To say there were dark times for SDSU football in facing their fierce northern rivals is a severe understatement. Between 1964 and 2006, the Jacks went to Fargo 22 times and went 0-for-22 against NDSU, losing by an average score of 36-15. Overall during that span, SDSU had six wins to 37 losses in the series.
Even as recently as 2015, Stiegelmeier thought the Bison might have a psychological edge on his team, saying after NDSU defeated SDSU 28-7 in Brookings: "I'll tell you what I think is the difference between our programs. When they walk onto the field, they believe they are going to win. When we walk onto the field, I don't know that all 77 players who put on a uniform believed that we were going to win."

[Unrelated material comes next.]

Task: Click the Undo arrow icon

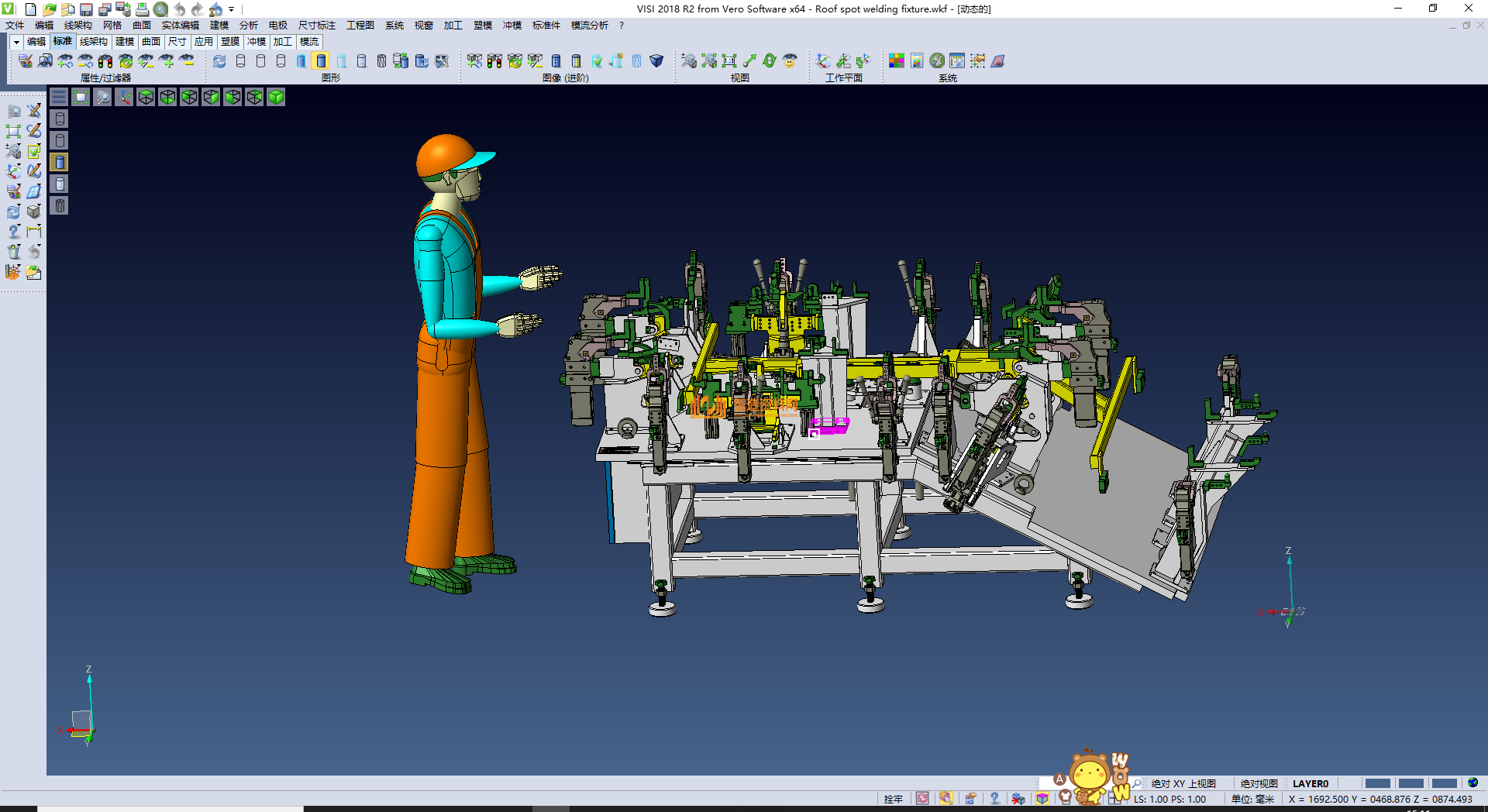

Since those remarks, SDSU has won five of seven regular-season meetings with NDSU, including a 23-21 comeback victory from Oct. 15 in Fargo earlier this season. It's difficult not to attribute that sudden change, at least in part, to the mentality shift that Stiegelmeier, now in his 26th season as SDSU's head coach, was long determined to spur finally taking hold.
'Part of our culture'
Following a loss at Montana State in last season's FCS semifinals, seven months after appearing in the program's first national championship during the spring 2021 season, SDSU offensive lineman Wes Genant and linebacker Logan Backhaus were adamant that going 11-4 with three postseason victories was not good enough. Multiple times they used the word "failure."

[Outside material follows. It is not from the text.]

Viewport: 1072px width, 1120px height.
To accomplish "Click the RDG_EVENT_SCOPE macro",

The words illustrated the program's evolved mentality and is a big reason why SDSU football has been one of the last four teams remaining in contention for a championship in five of the past six seasons.
"It's been a culture shift in the past couple of years," said quarterback Mark Gronowski. "... The goal and the focus of every single season is to win a national championship, and if we don't do that, then we don't feel like we have a successful season. I think it's just part of our culture now and it makes us work harder every single day."
That focus seemingly created a conflict between the ultimate goal of winning a title and one of the mantras Stiegelmeier instills in the program: go 1-0 every week.
However, any questions as to what remains the priority were quashed during a press conference on Dec. 29.
According to Stiegelmeier, the current class of seniors did not include winning a national championship on their list of goals for this season even though the classes that came before them all had done so. Though the Jackrabbits have not shied away from their desire to conquer the FCS in comments prior to and during the season, the focus is still very much on the process, not the end result.
"That is still our No. 1 thing. Coach Stig starts every single meeting with "Go 1-0 this week," Gronowski explained. "... We really just tried to focus on one at a time, but our culture assumes that we're going to be in that national championship."
"The 1-0 concept we've always done," Stiegelmeier added. "And if you're 1-0 every week, you have a chance to do this."
Checking all the boxes
Toppling the Bison has proved to be a much more difficult task for the Jackrabbits in the postseason. Between 2012 and 2018, SDSU and NDSU faced off four times in the FCS playoffs, each time in the Fargodome, with the Bison winning all four (three by at least 23 points).
But a strong argument can be made that this year's team represents the best opportunity the Jacks have had to flip that script, as the blueprint for success SDSU has followed shares many elements with the recipe that made NDSU a national power.
SDSU has the talent, familiarity and a certain confidence necessary to win a national championship on Jan. 8 in Frisco, Texas.
"Confidence is huge for us; it gives us a little bit of swagger that a team really needs to be successful," Gronowski said. "I think we're playing at our best when we're high in confidence, high in swagger and we feel like nobody can really stop us offensively or defensively. It's just really good to see that confidence with our team right now."